筑波大学と東京医科大学は,あらかじめ取得した患部の3次元CTデータを,術中のX線透視画像上に全自動で正確に重ね合わせる技術を開発した(ニュースリリース)。
整形外科手術ではX線透視画像を頻繁に使用するが,術中に,2次元情報である画像から患部の3次元形状を正しく認識することは難しい。
研究グループは,術中に用いる撮影カメラの光学中心と画像中の画素を結ぶ直線と,術前にCTスキャンで取得した3次元モデル(CTモデル)との交点で,シーン座標を定義し,その座標系で3次元点群とその観測位置の密な対応関係を自動的に取得可能な手法を考案した。また,この手法により獲得した対応点情報と深層学習を組み合わせることで,局所画像に対しても高精度な重ね合わせに成功した。

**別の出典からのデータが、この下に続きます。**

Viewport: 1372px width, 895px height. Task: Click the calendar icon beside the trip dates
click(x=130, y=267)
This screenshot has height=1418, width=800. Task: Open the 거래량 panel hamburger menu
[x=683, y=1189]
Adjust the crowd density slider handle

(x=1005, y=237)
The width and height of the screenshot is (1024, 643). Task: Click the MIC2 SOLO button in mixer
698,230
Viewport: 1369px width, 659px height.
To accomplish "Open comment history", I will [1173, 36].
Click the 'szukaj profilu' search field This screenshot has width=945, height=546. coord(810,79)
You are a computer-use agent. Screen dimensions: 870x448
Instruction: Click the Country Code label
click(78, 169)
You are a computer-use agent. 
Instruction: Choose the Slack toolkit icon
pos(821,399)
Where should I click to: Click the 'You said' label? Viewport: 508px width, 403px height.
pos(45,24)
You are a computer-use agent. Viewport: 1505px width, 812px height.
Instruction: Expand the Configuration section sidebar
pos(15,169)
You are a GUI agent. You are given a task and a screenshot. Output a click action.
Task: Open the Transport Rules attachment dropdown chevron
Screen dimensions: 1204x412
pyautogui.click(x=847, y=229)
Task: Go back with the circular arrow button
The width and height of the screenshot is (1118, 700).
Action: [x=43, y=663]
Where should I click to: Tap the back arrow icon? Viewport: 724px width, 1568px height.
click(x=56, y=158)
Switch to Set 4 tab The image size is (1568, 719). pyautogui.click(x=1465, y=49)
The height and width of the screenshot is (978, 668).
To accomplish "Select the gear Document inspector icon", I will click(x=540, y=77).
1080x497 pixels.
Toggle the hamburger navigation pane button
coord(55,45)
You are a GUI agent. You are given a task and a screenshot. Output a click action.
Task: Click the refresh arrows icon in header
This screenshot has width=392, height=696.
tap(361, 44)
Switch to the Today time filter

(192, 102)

具体的には,X線画像からその対象物体の表面のシーン座標を回帰するモデルを開発した。この方法は,畳み込みニューラルネットワーク(CNN)を用いることで,推定するシーン座標を入力した画像の各画素と対応させる点が特徴となっている。
先行研究における位置合わせ手法では数箇所の対応しか作れないのに対し,この手法では密な対応が作れる。ここで,シーン座標系は3次元CTデータにおいて定義されているため,X線画像を撮った際に,その画像とCTデータの相対的な関係を求めることができる。
これによって明示的にランドマーク点のアノテーションを行なう手間が省かれ,さらに,骨形状が写っている限り対応点が得られるため,ランドマーク点を含まない局所画像についても重ね合わせができるようになる。
実験では,患者のCTデータからシミュレーションで生成したX線画像を使って,シーン座標を回帰する深層学習モデルを学習させた。その際,さまざまな撮影姿勢を設定した他,実際のX線画像のような見た目を再現するモデルDeepDRRを用いた。
その結果,シミュレーション画像でのテストでは,推定された位置姿勢と実際の位置姿勢には平均で3.88mmの誤差が確認された。また,10mm以下の誤差を重ね合わせの成功基準とした場合,失敗率は平均で11.76%にとどまった。また,シミュレーション画像で学習したモデルを実際のX線画像に適用したところ,画像上の誤差9.65mmの精度で重ね合わせができた。
研究グループは,この手法で得られた重ね合わせを初期値として,X線画像のシミュレーションと実際のX線画像の差分を最小化するように最適化を実行することで,さらなる精度向上が期待できるとしている。